Workers walked out of the Motiva Enterprise refinery in Port Arthur on 21 February shortly after midnight, according to Fuel Fix. The largest US refinery, a joint venture between Houston-based Shell Oil Co and the Saudi Aramco subsidiary Saudi Refining, has a capacity of 660,000-barrels-per-day, according to Market Watch.
The strikes also hit three plants owned by Motiva and Shell Oil in Louisiana, which began strikes on 22 February according to KSLA News.
With the strike in its fourth week, 15 plants, including 12 refineries, have been affected. Reuters reported that the 12 refineries accounted for a fifth of the national production capacity.
Union and industry negotiators continued attempts to work out a deal since the union's industry contract expired 1 February.
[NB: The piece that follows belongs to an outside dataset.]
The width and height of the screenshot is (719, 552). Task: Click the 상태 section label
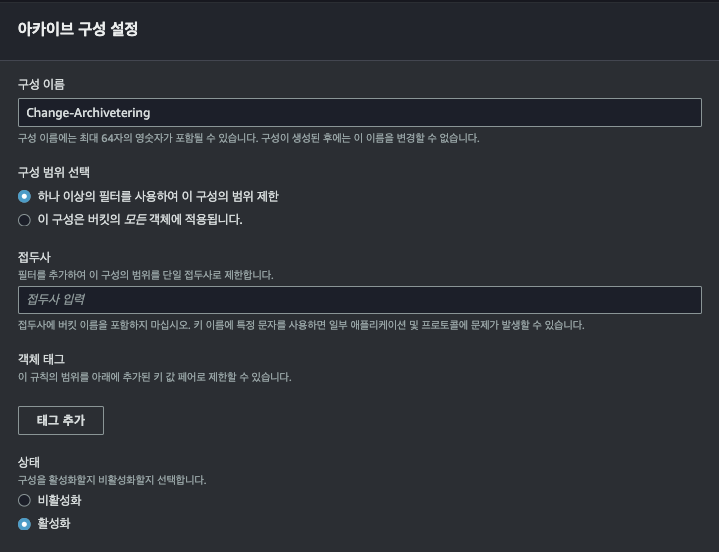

Meanwhile strikers continued their fourth week of picketing in Houston after union negotiators spurned several industry offers.
According to Fuel Fix, several issues including amount of overtime workers had been asked to do, safety issues would need to be discussed and settled.
Meanwhile, the largest US refinery strike in 35 years entered its fourth week, Reuters reported.
Reuters citing sources familiar with the negotiations reported that talks were resumed but had halted again after nearly reaching an agreement on Friday.
According to USW International president Leo Gerard, the strikes were the result of the industry's bargaining tactics.
"The industry's refusal to meaningfully address safety issues through good-faith bargaining gave us no other option but to expand our work stoppage," Gerard said in a statement.
The two sides have not scheduled any further talks.
Sources familiar with the talks said Shell and the USW were nearing an agreement for a new contract on Friday night, but other oil companies were unwilling to accept the bargain.
According to a letter Shell sent to striking employees at its Deer Park, Texas, refinery and chemical plant, a copy of which Reuters said it had accessed, the company said the key sticking point was non-union contractors who performed daily maintenance, which the USW would like to see replaced with union workers.
The company, seeking flexibility, said in the letter, "Hiring flexibility is a proven way to protect our core Shell workforce and the long-term economic viability of our workforce. This strategy has served us all well, as we have not had to conduct any layoffs in decades."